Sometimes in my entries I’ll make my cats talk or I have Billy Blanks yell at me.  Of course that’s not what happened.  One time Cathy read an entry that I had written about a bunch of us playing games one night.  She said,  “You know, that’s not exactly how it happened, but that’s what it felt like.  That’s how it should have happened.”  Since I’m not recording things as they are happening, “I’m stepping to the left right now, and I’m making a Turkey sandwich”– I have to record how they feel afterwards.

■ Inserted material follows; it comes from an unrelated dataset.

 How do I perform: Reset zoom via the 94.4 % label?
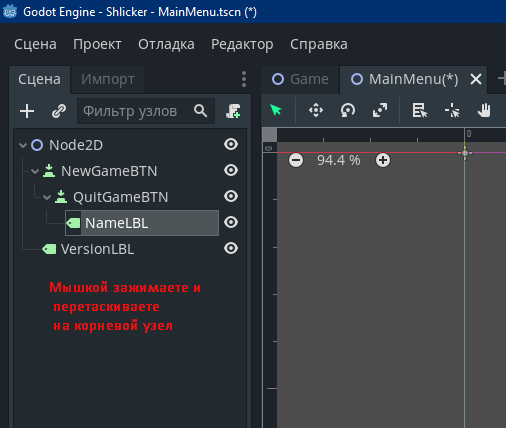coord(339,160)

Last night I would have just typed tears.  I don’t know how to type tears.  So today I just have to type memories.  I have to use words to explain emotions that have no words.  You can’t paste sorrow to your journal page.  I can’t let all of you hear me crying.  But I can talk about how when I was holding Lillith and crying into her fur Taylor tried to get close and see what was going on and he fell off the ottoman.  Because at that moment I was laughing through my tears.  That’s the moment I choose to remember.  That’s how I want to remember last night.  I use personification in my cats because that’s how they are to me.  That’s how I want them to be in my journal.  This is my journal.  This is my world, as I see it.  I’m not recording life, I’m recording my world.  These are the people in it, the way that I see them.  This is how I want you to meet them.  This is how I want you to know them.  This is how I can make you love them like I love them.  And maybe Taylor fell off the ottoman when I was trying to feed Lillith, or maybe he fell off just a second after it would have been funny.  Maybe he didn’t fall off the ottoman at all.  It doesn’t matter.  That’s the feeling of that moment.  I had all of my attention on my sick cat and my healthy cat was beside himself trying to get attention.  It’s a picture.  It’s a feeling.  It’s a scene.  I’m not playing for laughs.  I’m showing you my world as I see it.

I hope you still think that’s legitimate.  Because that’s what I want in my journal.  I want my memories as I see them.

Time for the syringe.  Thanks again, everyone, for everything.  Eric, Taylor and Lillith thank you, too.